What is HDFS ?
HDFS stands for Hadoop Distributed File System is a file system designed for storage of very large files with streaming data access patterns on commodity hardware.
Normal File System vs. HDFS
Block Size: It is minimum amount of data that is written in disk, normally block size is 512 bytes but HDFS file size is 64mb default so it will read and write very high data.
Metadata Storage: Normal file system maintains hierarchies ,until the root of the file system but in HDFS we do not have hierarchy of the metadata. All these metadata resides on name node (or master node) on the cluster.

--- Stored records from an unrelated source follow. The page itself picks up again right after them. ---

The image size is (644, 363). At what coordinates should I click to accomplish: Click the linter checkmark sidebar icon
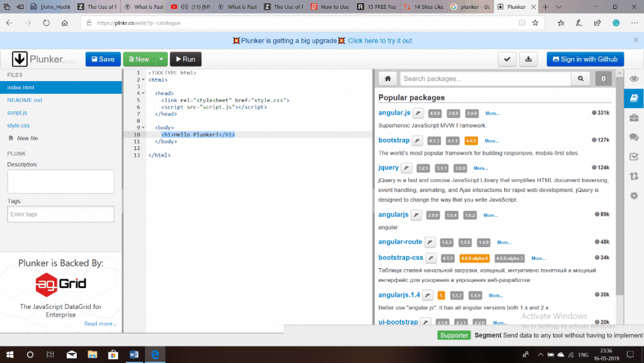(634, 157)

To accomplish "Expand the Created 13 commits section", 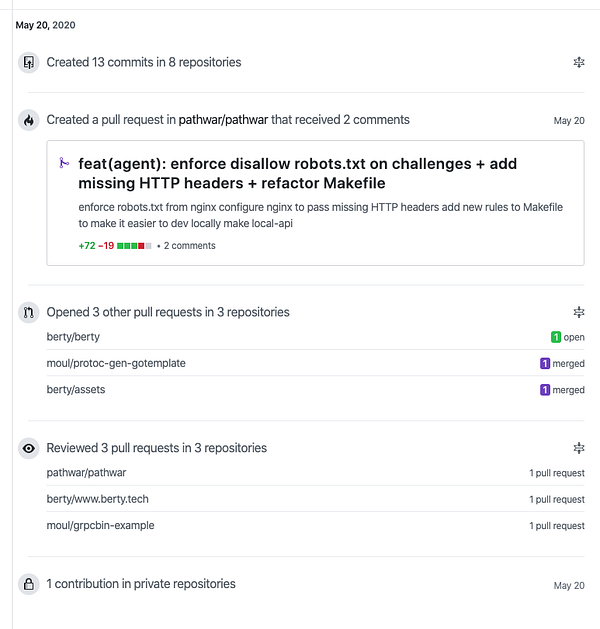I will [578, 63].
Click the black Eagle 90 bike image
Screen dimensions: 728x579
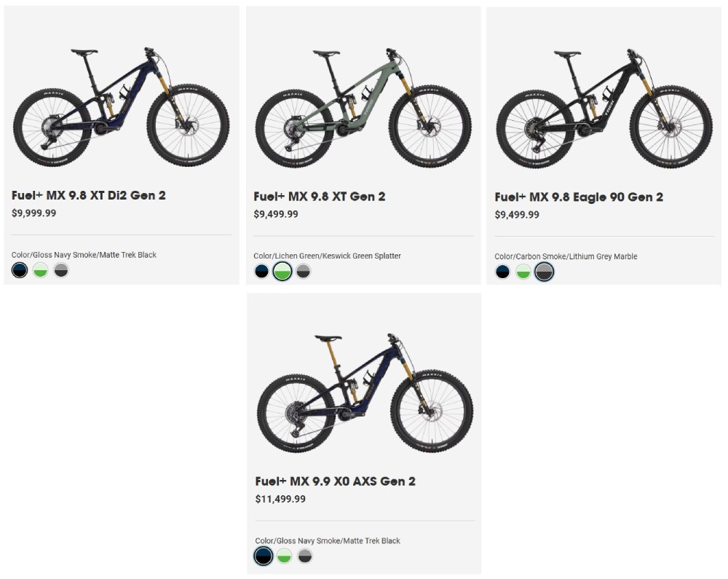(x=604, y=108)
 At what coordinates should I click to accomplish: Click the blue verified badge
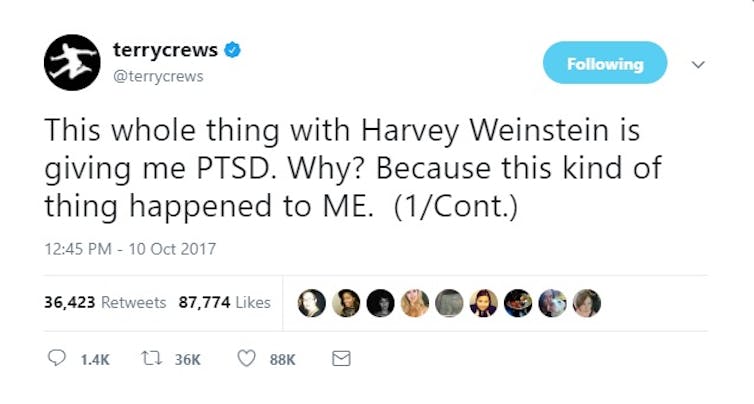point(233,50)
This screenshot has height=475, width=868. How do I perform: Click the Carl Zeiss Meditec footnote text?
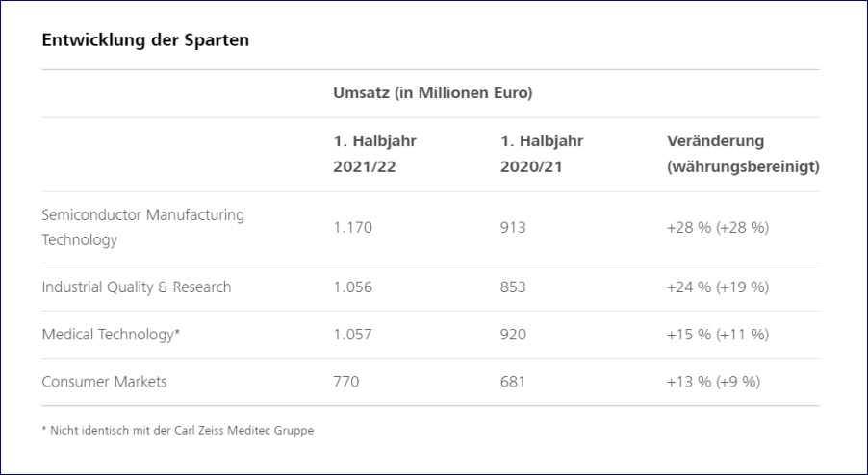click(x=177, y=430)
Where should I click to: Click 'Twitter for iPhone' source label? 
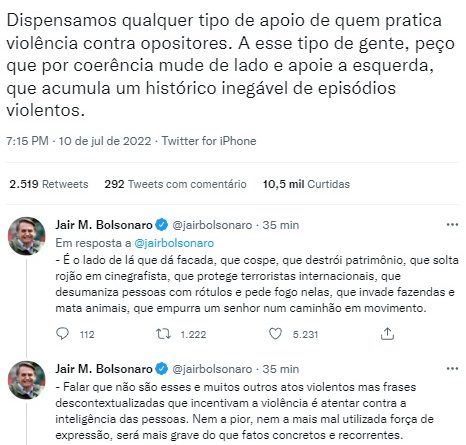coord(209,141)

Replication: Hadoop cluster is fault tolerant i.e. even if one or more data node corrupts or not responds then data will be safe, Hadoop uses the data replication in different nodes (framework will take care). If data not received from specified data node then it will retrieve data from another data node.
Overview of HDFS
NameNode: It is the heart of an HDFS file system. it maintains metadata & file tree structure of all files and also knows the datanode on which each split of files are stored across cluster.
Actually Name Node is a single point of failure for the HDFS, i.e. if Name Node is down we cannot access any files (file system goes offline). The way is Secondary Name Node.
Secondary Name Node: Secondary Name Node also contains a name space logs and edit logs like Name Node. It will take backup every certain interval of time (Hour is default).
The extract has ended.